The Scott Monument is the tallest monument to a writer in the world, a Victorian Gothic superstructure towering at 200 feet 6 inches tall with its highest platform reached by 287 steps. It’s a dizzying climb and the staircase narrows as you reach the top but the reward at the end of this claustrophobic ascent is panoramic views of Edinburgh, from Princes Street Gardens where the monument stands, to the Pentland Hills and the Firth of Forth. The Monument is built from Binny sandstone from Ecclesmachan in West Lothian and was paid for by public subscription. City of Edinburgh Council maintains the monument and there is a ticket booth at the base.
Following Scott’s death in 1832, a competition was held to design a monument to him. The winner was one ‘John Morvo’, who turned out to be George Meikle Kemp, a self-taught architect who disguised his name fearing his lack of architectural qualifications and reputation would disqualify him. In 1838 Kemp was awarded the contract to construct the monument and John Steell was commissioned to design a monumental statue of Scott to rest in the space between the tower’s four columns. Steell’s statue, made from white Carrara marble, shows Scott with his favourite dog Maida by his side. There are also 64 figures of characters from Scott’s novels around the monument, created by a variety of Scots sculptors. The foundation stone was laid on the 15th of August 1840 and building took nearly four years. It was inaugurated on the 15th of August 1846, but Kemp did not see live to see his design realised having drowned in the Union Canal some months before.
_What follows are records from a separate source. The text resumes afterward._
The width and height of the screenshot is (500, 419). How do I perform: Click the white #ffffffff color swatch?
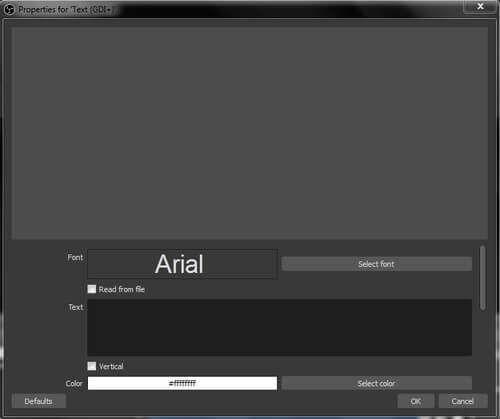click(x=182, y=383)
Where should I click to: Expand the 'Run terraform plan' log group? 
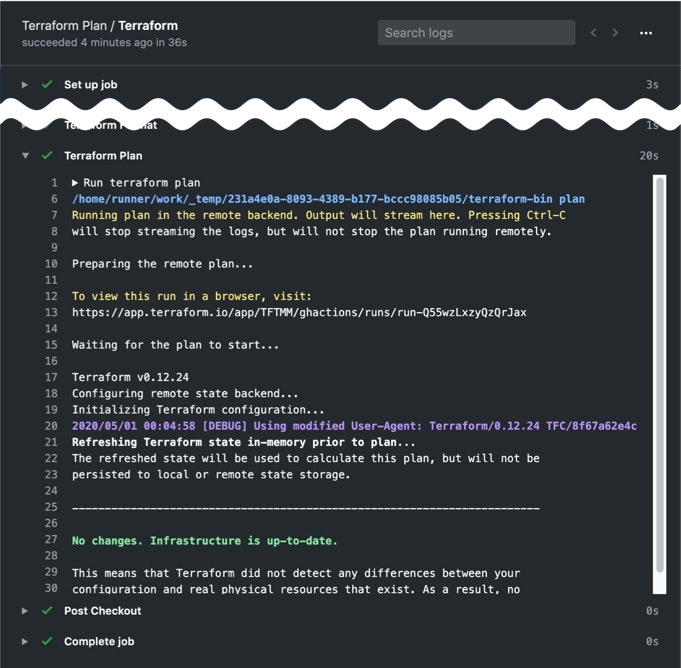tap(76, 183)
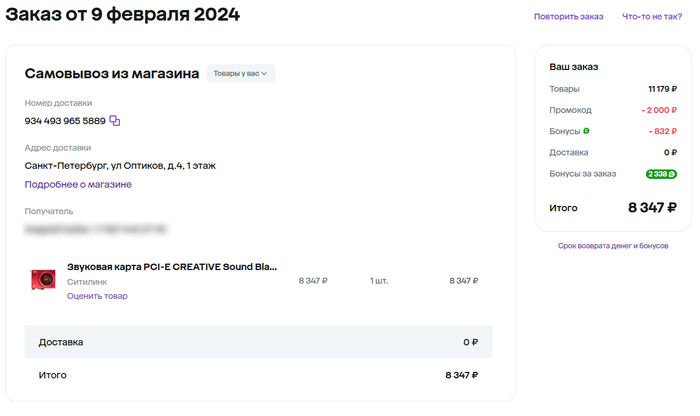Click the 8 347 ₽ total in Ваш заказ

[652, 208]
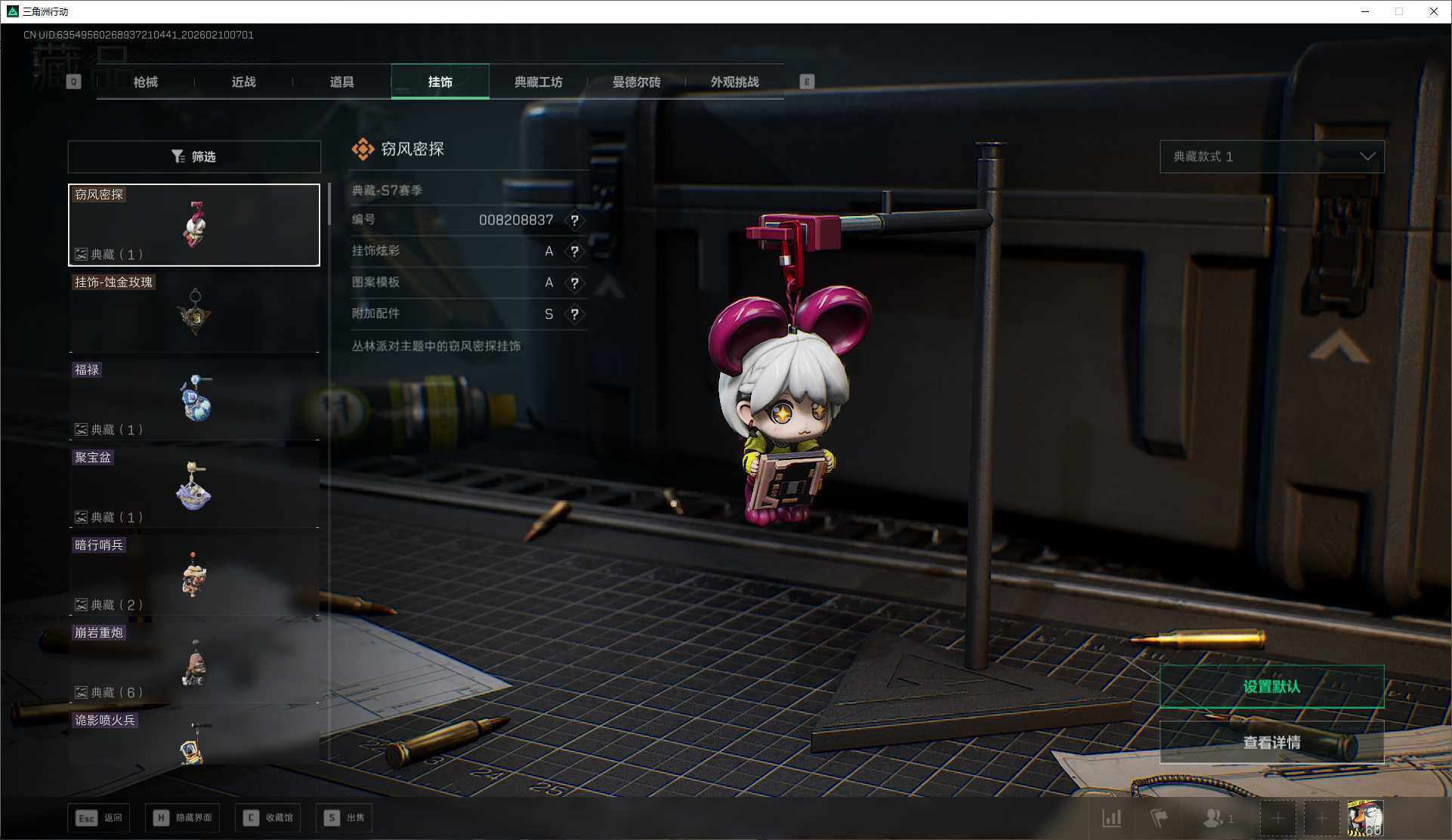This screenshot has width=1452, height=840.
Task: Expand the 典藏款式 1 dropdown
Action: [1271, 156]
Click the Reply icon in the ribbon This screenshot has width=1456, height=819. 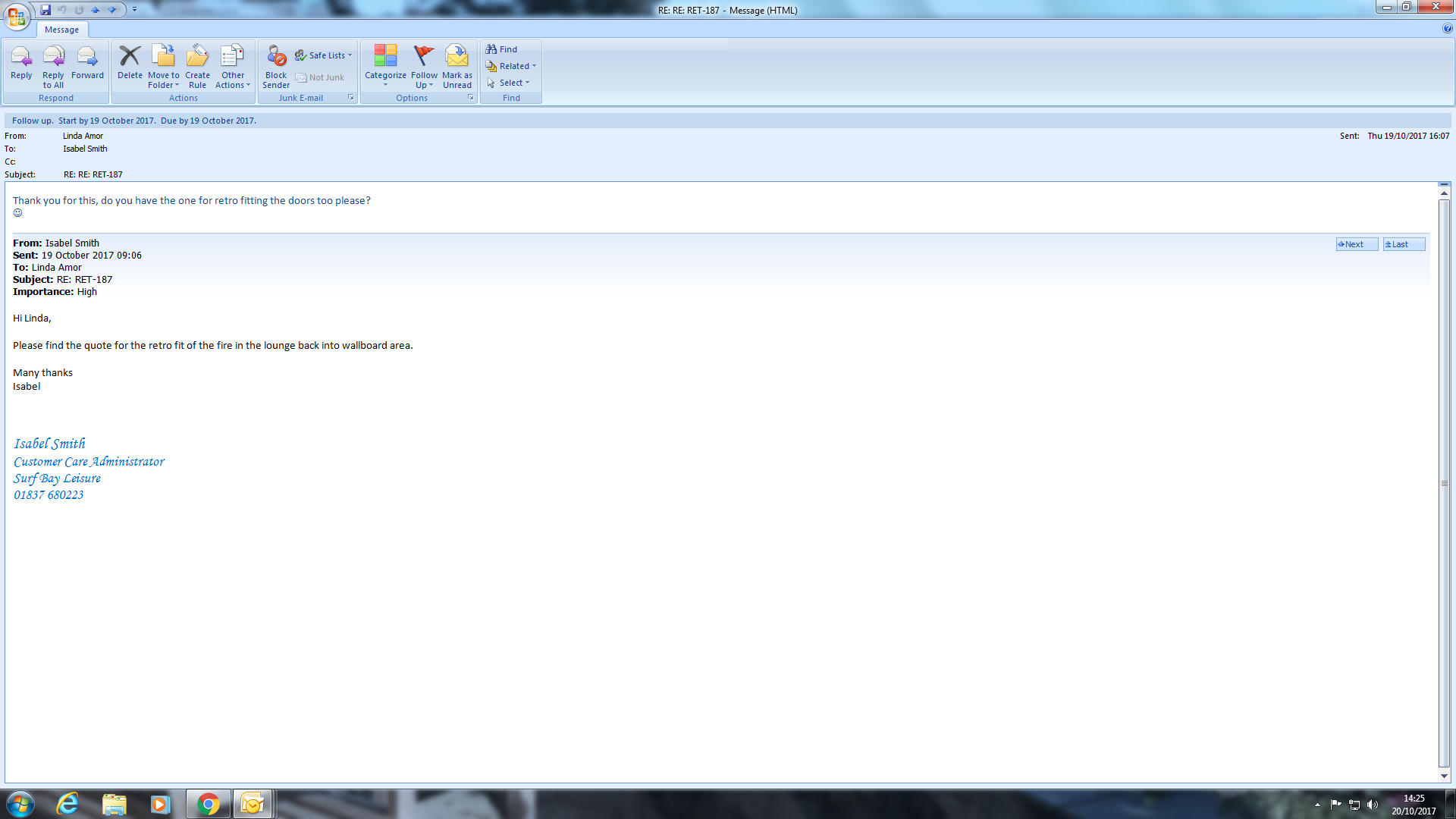click(21, 58)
The Monument provokes different reactions. Some describe it as a Gothic rocket ship, some – including the Belgian writer George Simenon – are astonished to find out that the monument is to a writer. ‘You mean they erected that for one of us?’ he is supposed to have asked. ‘Well, why not,’ he concluded. ‘He invented us all.’ Not everyone was so impressed, through. Charles Dickens, who loved Edinburgh, said ‘I am sorry to report the Scott Monument a failure. It is like the spire of a Gothic church taken off and stuck in the ground.’